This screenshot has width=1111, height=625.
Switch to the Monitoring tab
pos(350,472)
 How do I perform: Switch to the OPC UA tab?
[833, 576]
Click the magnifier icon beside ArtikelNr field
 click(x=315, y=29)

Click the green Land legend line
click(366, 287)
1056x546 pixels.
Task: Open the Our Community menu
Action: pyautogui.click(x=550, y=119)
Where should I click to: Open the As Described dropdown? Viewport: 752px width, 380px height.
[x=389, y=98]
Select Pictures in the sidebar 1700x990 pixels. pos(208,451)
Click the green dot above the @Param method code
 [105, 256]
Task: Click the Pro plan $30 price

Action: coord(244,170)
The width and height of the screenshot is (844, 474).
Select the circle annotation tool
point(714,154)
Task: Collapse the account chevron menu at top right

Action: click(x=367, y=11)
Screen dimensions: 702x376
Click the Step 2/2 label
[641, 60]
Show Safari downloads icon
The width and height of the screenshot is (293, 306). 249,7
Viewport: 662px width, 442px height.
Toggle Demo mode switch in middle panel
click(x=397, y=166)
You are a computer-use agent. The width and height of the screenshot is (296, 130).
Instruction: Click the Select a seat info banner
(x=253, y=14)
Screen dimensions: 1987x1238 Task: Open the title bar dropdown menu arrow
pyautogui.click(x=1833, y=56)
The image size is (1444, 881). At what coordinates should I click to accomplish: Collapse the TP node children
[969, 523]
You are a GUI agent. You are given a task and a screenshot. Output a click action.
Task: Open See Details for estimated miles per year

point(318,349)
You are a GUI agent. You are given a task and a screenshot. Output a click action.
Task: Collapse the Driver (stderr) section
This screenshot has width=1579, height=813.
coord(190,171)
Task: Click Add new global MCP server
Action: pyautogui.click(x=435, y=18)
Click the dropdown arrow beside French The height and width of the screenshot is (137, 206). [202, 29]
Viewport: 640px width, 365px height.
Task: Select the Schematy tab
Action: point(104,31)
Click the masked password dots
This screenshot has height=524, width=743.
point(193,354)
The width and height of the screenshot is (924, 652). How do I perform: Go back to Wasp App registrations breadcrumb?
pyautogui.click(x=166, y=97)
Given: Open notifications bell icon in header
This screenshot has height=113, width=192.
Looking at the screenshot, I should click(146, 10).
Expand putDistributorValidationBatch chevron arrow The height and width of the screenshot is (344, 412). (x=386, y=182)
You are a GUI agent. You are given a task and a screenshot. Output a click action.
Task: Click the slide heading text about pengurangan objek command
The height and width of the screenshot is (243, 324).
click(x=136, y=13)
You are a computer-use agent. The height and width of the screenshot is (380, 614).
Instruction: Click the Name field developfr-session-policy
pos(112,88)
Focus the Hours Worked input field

§ §

> **Problema a resolver**:
Reescreva toda a listagem acima, substituindo "Screen dimensions" por "Screen size" e mantendo todo o restante sem alterações.

> **Resultado do exercício**:
This screenshot has width=1111, height=625.
Switch to the Monitoring tab
pos(350,472)
 How do I perform: Switch to the OPC UA tab?
[833, 576]
Click the magnifier icon beside ArtikelNr field
 click(x=315, y=29)

Click the green Land legend line
click(366, 287)
1056x546 pixels.
Task: Open the Our Community menu
Action: pyautogui.click(x=550, y=119)
Where should I click to: Open the As Described dropdown? Viewport: 752px width, 380px height.
[x=389, y=98]
Select Pictures in the sidebar 1700x990 pixels. pos(208,451)
Click the green dot above the @Param method code
 [105, 256]
Task: Click the Pro plan $30 price

Action: coord(244,170)
The width and height of the screenshot is (844, 474).
Select the circle annotation tool
point(714,154)
Task: Collapse the account chevron menu at top right

Action: click(x=367, y=11)
Screen size: 702x376
Click the Step 2/2 label
[641, 60]
Show Safari downloads icon
The width and height of the screenshot is (293, 306). 249,7
Viewport: 662px width, 442px height.
Toggle Demo mode switch in middle panel
click(x=397, y=166)
You are a computer-use agent. The width and height of the screenshot is (296, 130).
Instruction: Click the Select a seat info banner
(x=253, y=14)
Screen size: 1987x1238 Task: Open the title bar dropdown menu arrow
pyautogui.click(x=1833, y=56)
The image size is (1444, 881). At what coordinates should I click to accomplish: Collapse the TP node children
[969, 523]
You are a GUI agent. You are given a task and a screenshot. Output a click action.
Task: Open See Details for estimated miles per year

point(318,349)
You are a GUI agent. You are given a task and a screenshot. Output a click action.
Task: Collapse the Driver (stderr) section
This screenshot has width=1579, height=813.
coord(190,171)
Task: Click Add new global MCP server
Action: pyautogui.click(x=435, y=18)
Click the dropdown arrow beside French The height and width of the screenshot is (137, 206). [202, 29]
Viewport: 640px width, 365px height.
Task: Select the Schematy tab
Action: point(104,31)
Click the masked password dots
This screenshot has height=524, width=743.
point(193,354)
The width and height of the screenshot is (924, 652). How do I perform: Go back to Wasp App registrations breadcrumb?
pyautogui.click(x=166, y=97)
Given: Open notifications bell icon in header
This screenshot has height=113, width=192.
Looking at the screenshot, I should click(146, 10).
Expand putDistributorValidationBatch chevron arrow The height and width of the screenshot is (344, 412). (x=386, y=182)
You are a GUI agent. You are given a task and a screenshot. Output a click action.
Task: Click the slide heading text about pengurangan objek command
The height and width of the screenshot is (243, 324).
click(x=136, y=13)
You are a computer-use agent. The height and width of the screenshot is (380, 614).
Instruction: Click the Name field developfr-session-policy
pos(112,88)
Focus the Hours Worked input field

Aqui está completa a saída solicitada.